**WHAT YOU WILL DO**. Can you output, word for word, the stretch of the Darkbuster text below from "In 2000 the" through "month-long U.S. tour."?

- Origin: Boston, Massachusetts, United States
- Genres: Punk, Hardcore punk, Oi!
- Years active: 1996–2001, 2003-2008, 2009, 2015
- Label: I Scream Records
- Members: Lenny Lashley Amy Griffin Danny O'Halloran Mike Gurley
- Past members: Paul Delano Eric Edmonston
- Website: http://www.darkbuster.net/

= Darkbuster =

American punk rock band

Darkbuster is a punk rock band from Boston, Massachusetts, United States, known primarily for their songs celebrating heavy drinking. The band occasionally performs under the name of P Diddler And The Fearsome Foursome.

==History==
The band was formed in 1996 by singer/guitarist Lenny Lashley, drummer Eric Edmonston, and bassist Mike Gurley. In 1997 the band recorded a nine-song demo tape, and in 1999 released their debut album, 22 Songs You'll Never Want To Hear Again!, which featured songs about beer, social alienation, and diss tracks towards other local bands. Shortly after they released a split EP titled Skullbuster, with the Skullys, a high school punk band from Stoughton, Massachusetts, including the songs "Waste of Life," "Join the NRA," and "Some Cunt Sneezed on my Sub".

In 2000 the band added a second guitarist, Paul Delano. Danny O'Halloran replaced Edmonston as the group's drummer a few months later, and this lineup of Lashley, Gurley, Delano, and O'Halloran won the WBCN Rock & Roll Rumble that year.

In 2001 the band recorded five songs for a split EP with Tommy and the Terrors. Lashley decided to dissolve the band the same week, following a difficult month-long U.S. tour.

Lashley continued writing songs and formed a country band, Lenny and the Piss Poor Boys, in 2002. Gurley moved on to The U.S.M., then to The McGunks, while O'Halloran joined The Marvels, and Delano joined Avoid One Thing. Following his departure from the band, Edmonston formed a group called Linus.

**DATA SHOWN**.
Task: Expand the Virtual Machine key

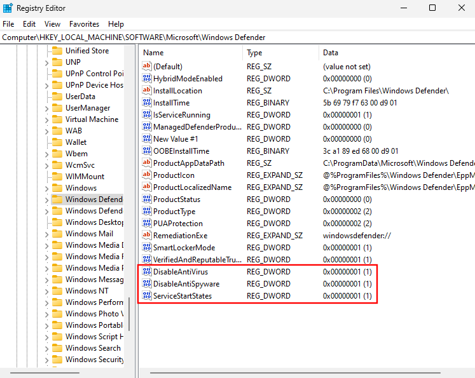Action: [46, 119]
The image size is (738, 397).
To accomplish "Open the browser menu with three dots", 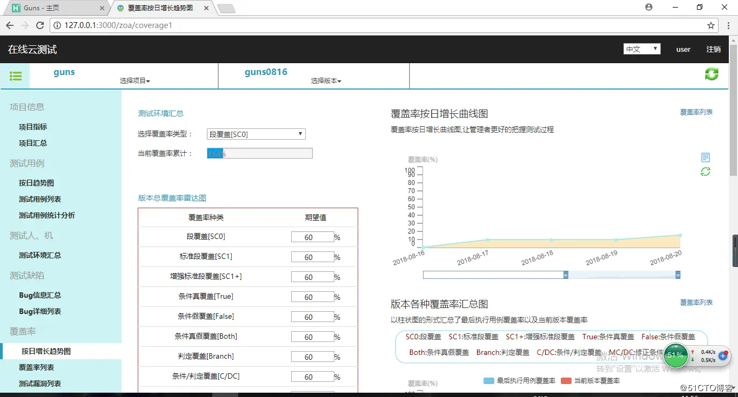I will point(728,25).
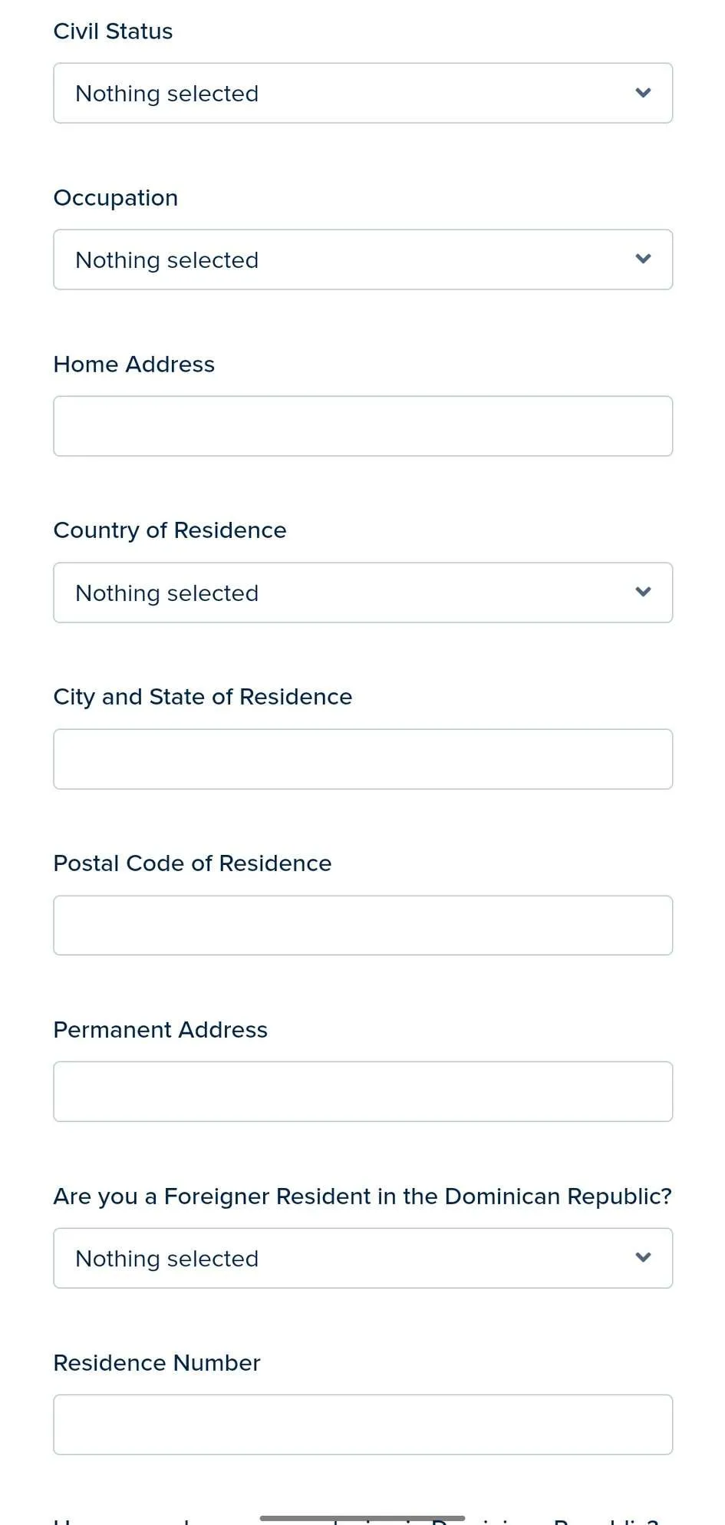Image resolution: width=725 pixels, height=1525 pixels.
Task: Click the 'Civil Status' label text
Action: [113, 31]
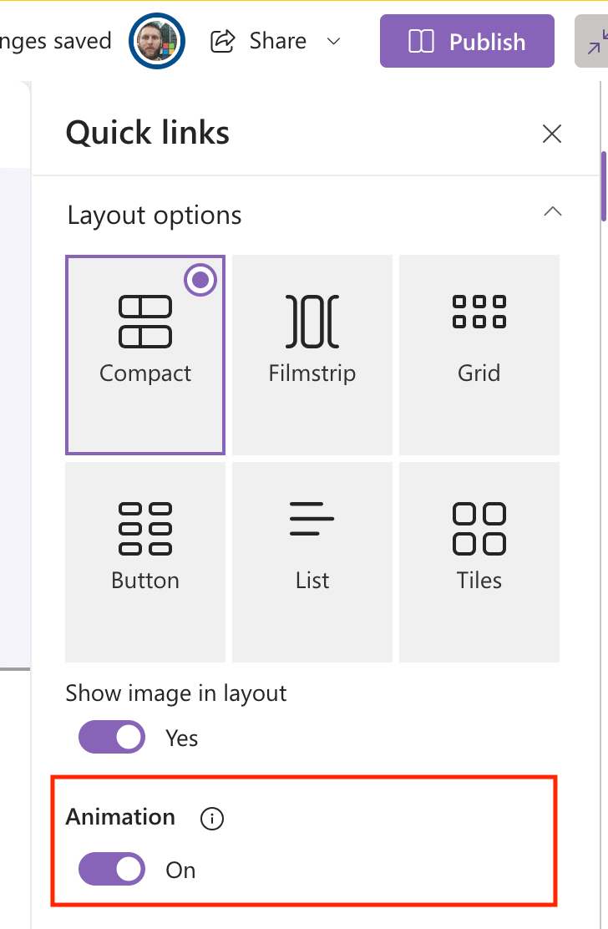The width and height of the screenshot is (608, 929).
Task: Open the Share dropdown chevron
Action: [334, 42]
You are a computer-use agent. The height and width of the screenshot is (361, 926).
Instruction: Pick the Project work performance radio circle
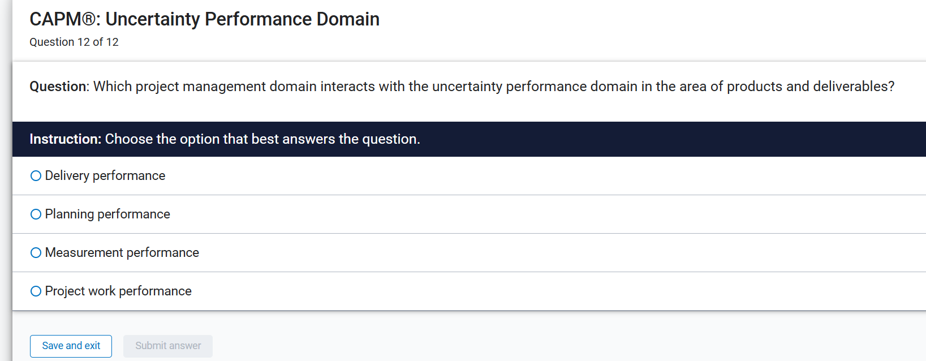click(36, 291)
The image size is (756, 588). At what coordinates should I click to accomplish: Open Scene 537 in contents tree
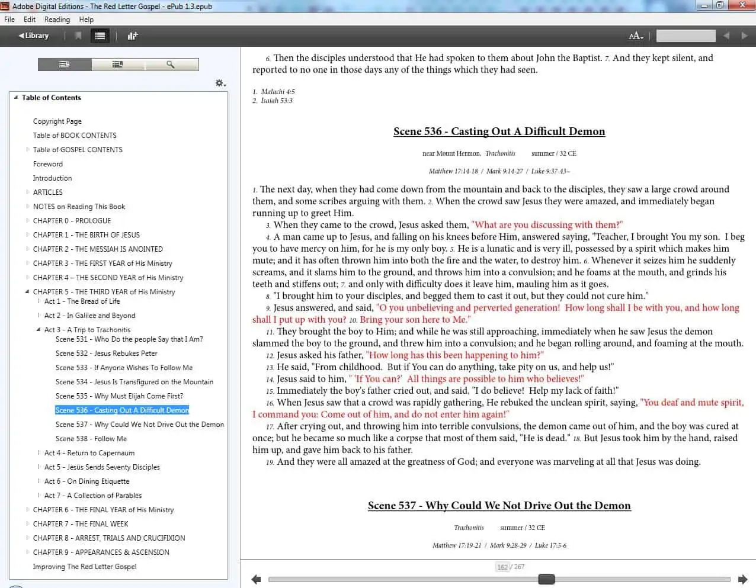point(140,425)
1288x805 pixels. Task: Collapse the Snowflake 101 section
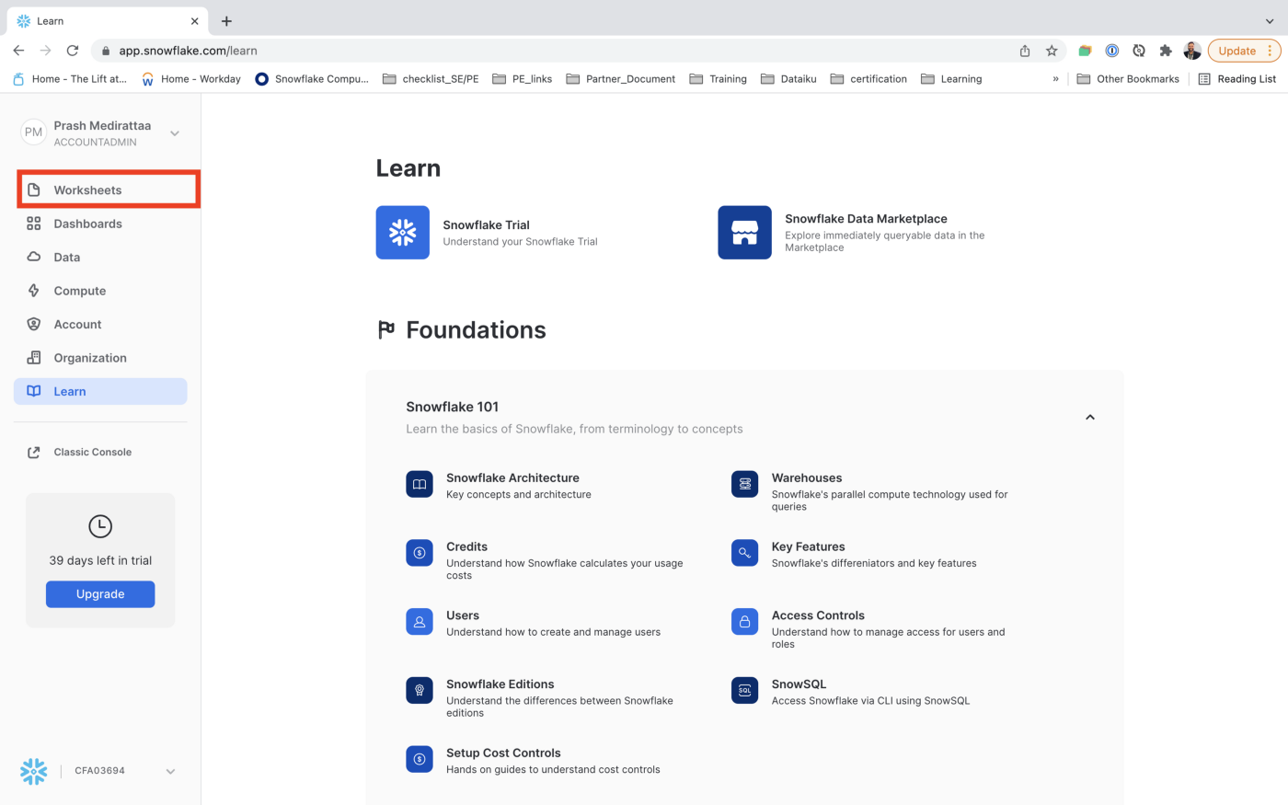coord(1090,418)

---

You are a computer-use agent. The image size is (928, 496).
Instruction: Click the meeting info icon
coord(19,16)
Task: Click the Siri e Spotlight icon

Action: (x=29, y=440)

* * *

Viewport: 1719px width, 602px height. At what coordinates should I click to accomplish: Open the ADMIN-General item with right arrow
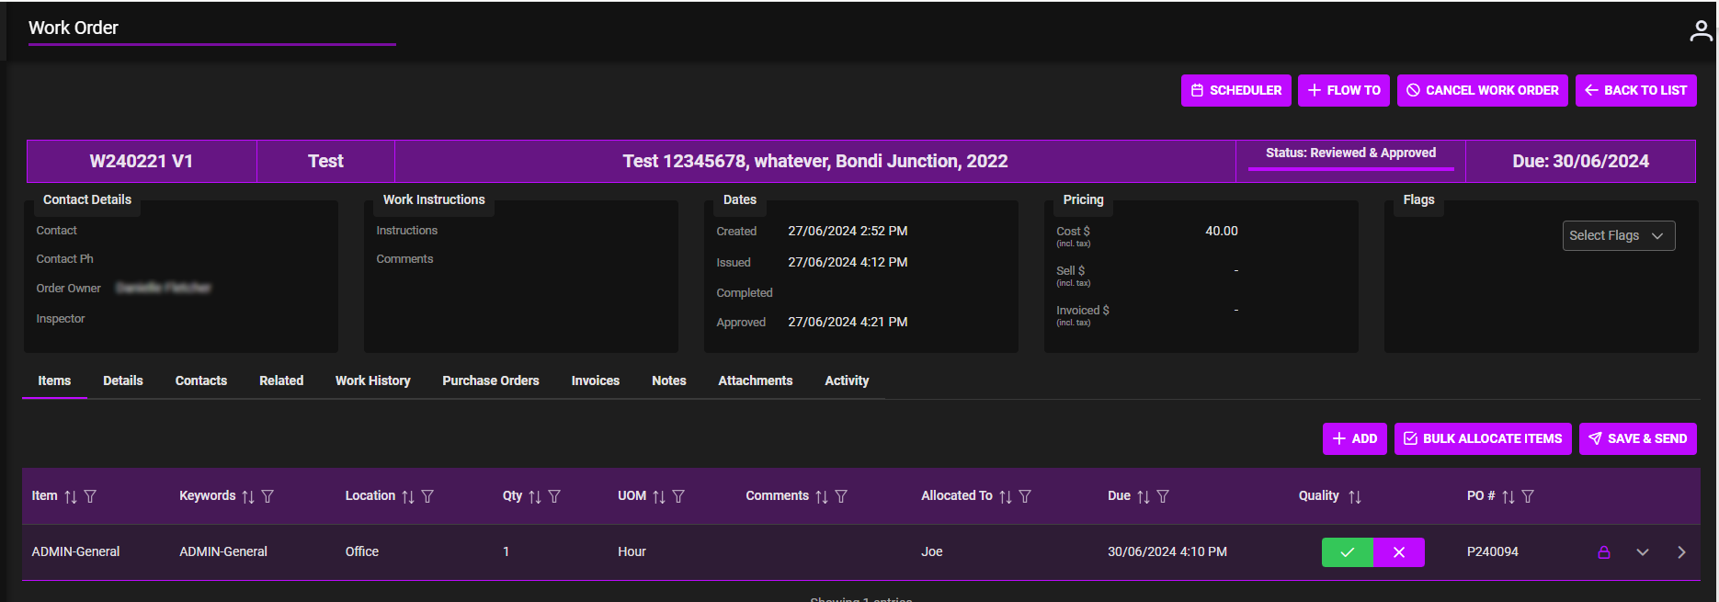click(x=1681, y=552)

**COMPLETED TASK**.
In 2000 the band added a second guitarist, Paul Delano. Danny O'Halloran replaced Edmonston as the group's drummer a few months later, and this lineup of Lashley, Gurley, Delano, and O'Halloran won the WBCN Rock & Roll Rumble that year.

In 2001 the band recorded five songs for a split EP with Tommy and the Terrors. Lashley decided to dissolve the band the same week, following a difficult month-long U.S. tour.